OLD Media News

IT glitch forces British Airways to delay, cancel flights

An IT crisis has grounded a couple of hundred British Airways flights and delayed another 100 and more as the airline was forced to resort to manual check-ins.

Andrew MacAskill and Paul Sandle had the news for Reuters:

Problems with British Airways’ IT systems left thousands of passengers facing flight cancellations, delays and long queues at airports in the airline’s third major computer failure in a little more than two years.

Wednesday’s woes are the latest in a string of problems at the airline, which was fined $230 million last month for a huge customer data breach and is bracing for potential strikes in a pay dispute with its pilots.

BA, owned by International Airlines Group (ICAG.L), apologized to customers for Wednesday’s disruption and said its technical team was working to resolve the problems as soon as possible.
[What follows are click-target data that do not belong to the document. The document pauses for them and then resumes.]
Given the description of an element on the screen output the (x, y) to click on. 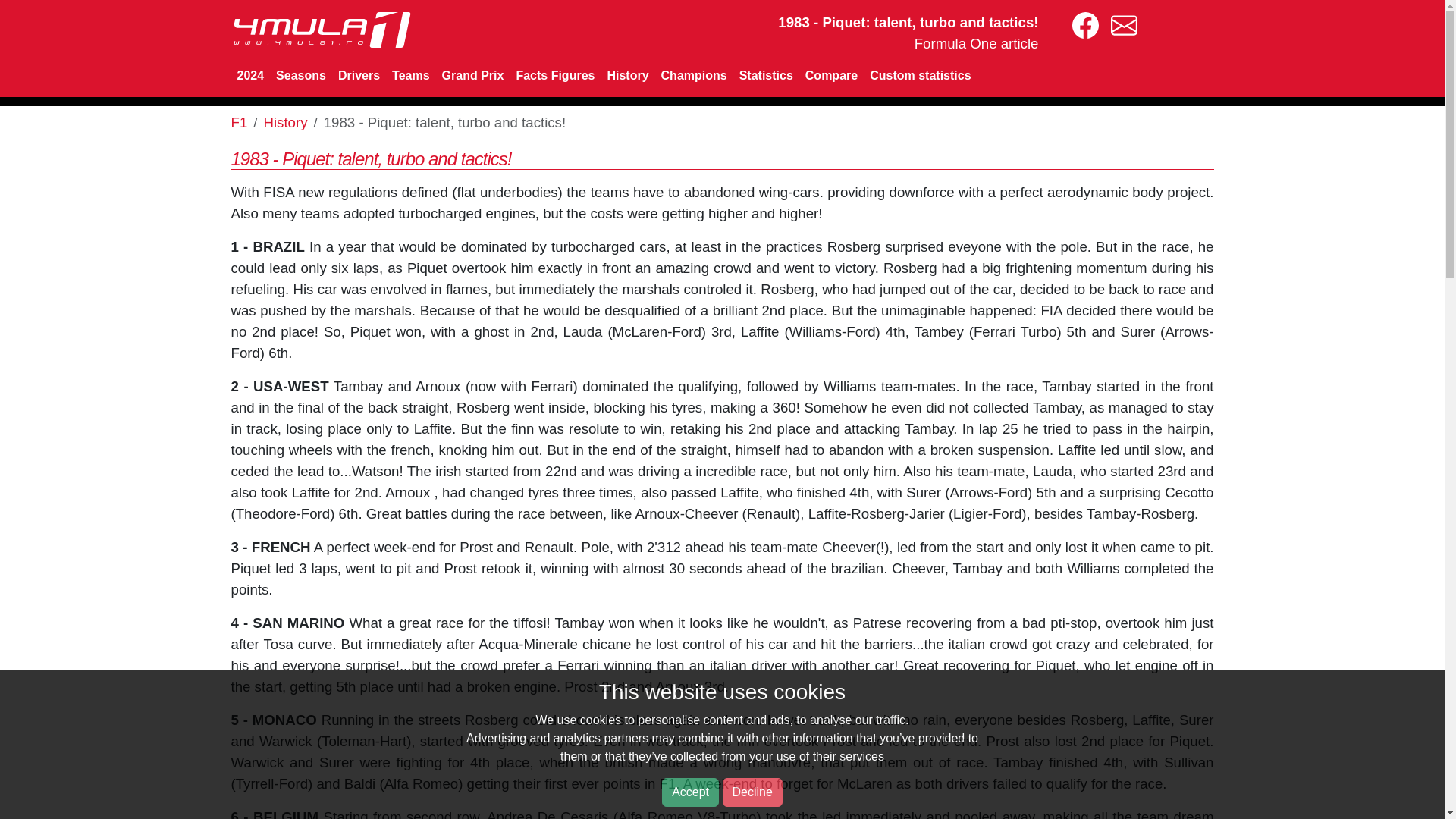
Accept (690, 792)
History (626, 75)
Champions (694, 75)
Grand Prix (473, 75)
Seasons (300, 75)
Custom statistics (919, 75)
Facts Figures (554, 75)
Statistics (766, 75)
Drivers (358, 75)
Decline (751, 792)
Compare (831, 75)
Teams (410, 75)
History (285, 122)
F1 (238, 122)
2024 (249, 75)
Given the description of an element on the screen output the (x, y) to click on. 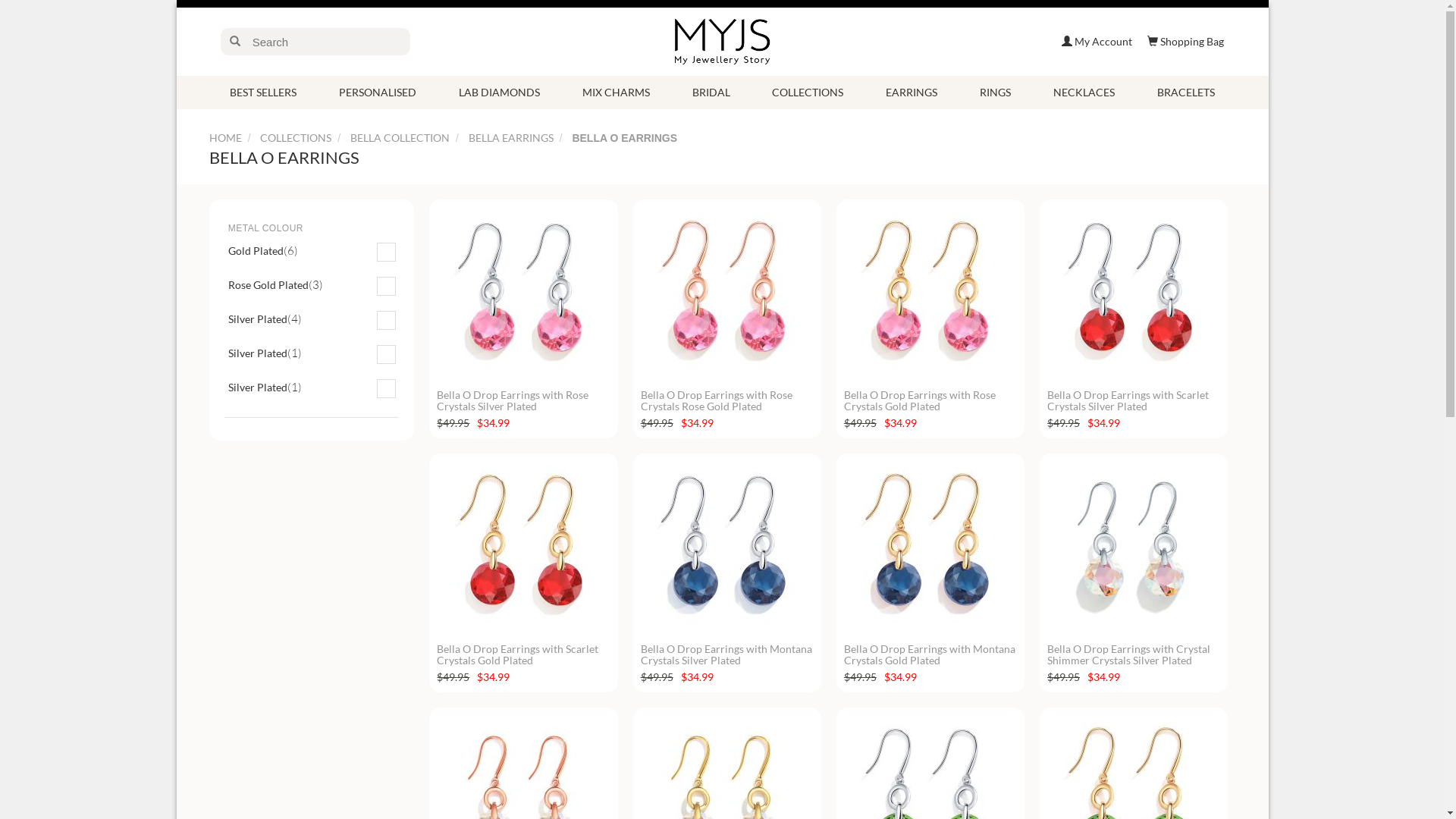
PERSONALISED Element type: text (377, 92)
NECKLACES Element type: text (1083, 92)
RINGS Element type: text (994, 92)
EARRINGS Element type: text (911, 92)
Silver Plated(1) Element type: text (311, 356)
Rose Gold Plated(3) Element type: text (311, 288)
COLLECTIONS Element type: text (296, 137)
COLLECTIONS Element type: text (807, 92)
BRACELETS Element type: text (1185, 92)
Silver Plated(1) Element type: text (311, 390)
Search Element type: hover (234, 41)
MIX CHARMS Element type: text (615, 92)
HOME Element type: text (226, 137)
BELLA EARRINGS Element type: text (511, 137)
Bella O Drop Earrings with Scarlet Crystals Gold Plated Element type: text (522, 654)
Bella O Drop Earrings with Rose Crystals Rose Gold Plated Element type: text (726, 400)
BRIDAL Element type: text (710, 92)
Bella O Drop Earrings with Scarlet Crystals Silver Plated Element type: text (1133, 400)
Bella O Drop Earrings with Montana Crystals Gold Plated Element type: text (930, 654)
LAB DIAMONDS Element type: text (498, 92)
BEST SELLERS Element type: text (262, 92)
BELLA COLLECTION Element type: text (400, 137)
Bella O Drop Earrings with Montana Crystals Silver Plated Element type: text (726, 654)
Shopping Bag Element type: text (1185, 40)
My Jewellery Story Element type: hover (721, 40)
My Account Element type: text (1096, 40)
Bella O Drop Earrings with Rose Crystals Gold Plated Element type: text (930, 400)
Gold Plated(6) Element type: text (311, 253)
Silver Plated(4) Element type: text (311, 322)
Bella O Drop Earrings with Rose Crystals Silver Plated Element type: text (522, 400)
Given the description of an element on the screen output the (x, y) to click on. 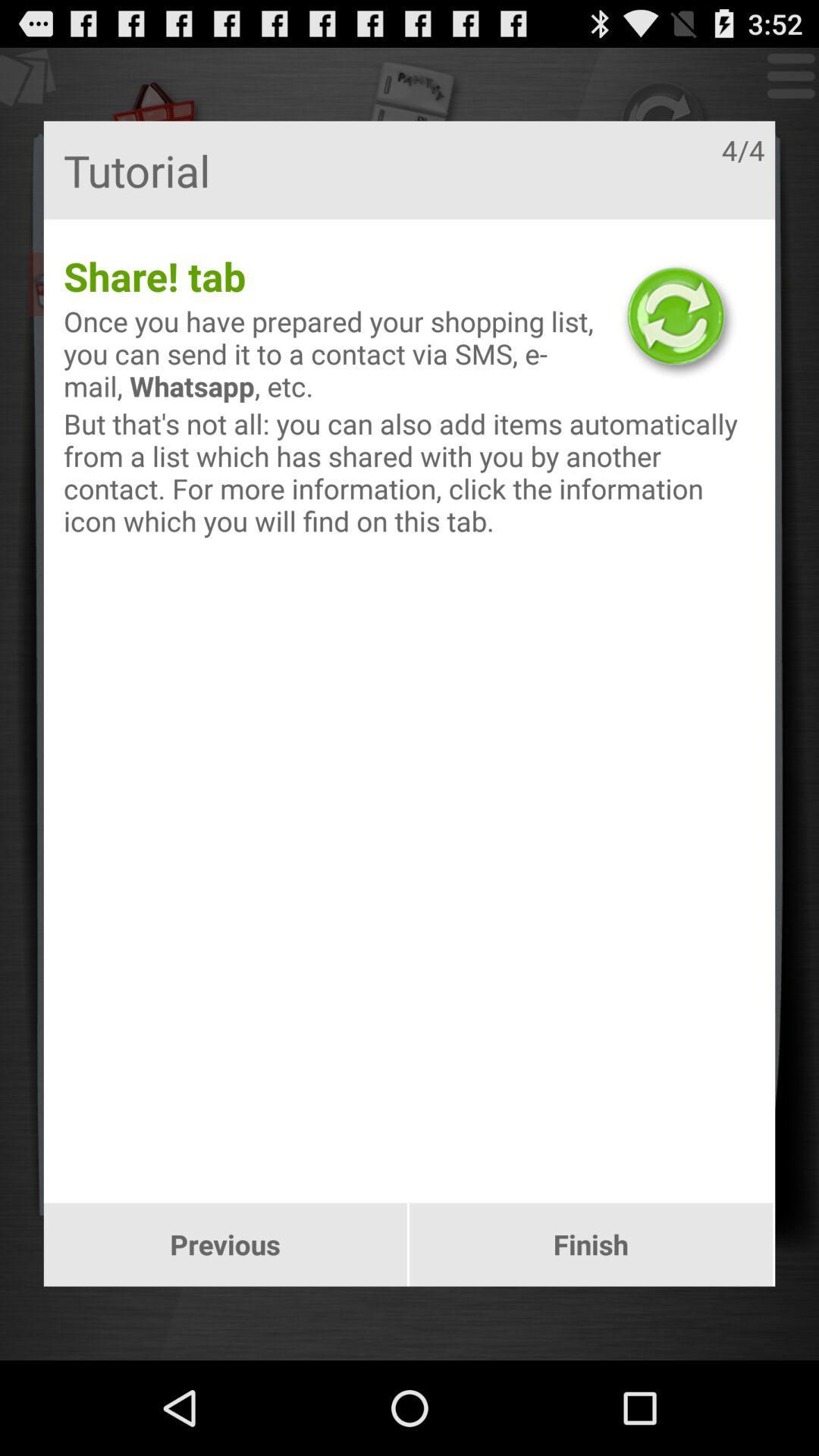
launch item next to finish button (225, 1244)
It urged customers to allow extra time at airports.

More than 60 flights from Heathrow and Gatwick were canceled and more than 100 were delayed, according to the departure boards at the two airports.

CNBC’s David Reid reported:

In a tweet pinned to on BA’s Twitter account on Wednesday, the airline said it was working as “quickly as possible” to resolve the issue.

BA is advising customers to check the status of their flights before making the journey to their airport.

The airline, which is owned by International Airlines Group, said customers booked on short haul flights out of London were being asked to travel on a different day.

British Airways was unable to confirm to CNBC how many people or flights had been affected.

It’s the third major IT failure for the airline in two years after 672 flights were cancelled in May 2017 and another outage at Heathrow in July last year.

The Daily Mail’s Martin Robinson updated the number of delayed flights to more than 200:

British Airways was today branded an ‘utter shambles’ after 15,000 people in Britain and across the globe were left stranded after yet another IT meltdown forced them to cancel 100 flights and delay 200 more.

The airline’s system failure – the third in recent weeks – left customers unable to check-in or trapped inside grounded planes with some so furious they gave up and walked off.

Lines of people stuck at Gatwick and Heathrow today snaked around terminal buildings with James North, who is due to fly to Heraklion, Crete, today telling MailOnline: ‘It’s not the world favourite airline – it’s now the world biggest airline queue’. 

Matt Knopp wrote: ‘BA – wtf? Flight cancelled due to continuous system issues you seem totally inept to sort out for the past three years. Get a f**king grip!’ 

Customers were also stuck at London City, Manchester, Newcastle, Edinburgh and other BA hubs in Britain – but passengers across Europe as well as in Japan, India and the US were also hit. 

Irate passengers took to social media to vent their fury and revealed their dream family holidays and even their weddings could be ruined by the IT problems with some so upset they gave up and walked off grounded jets.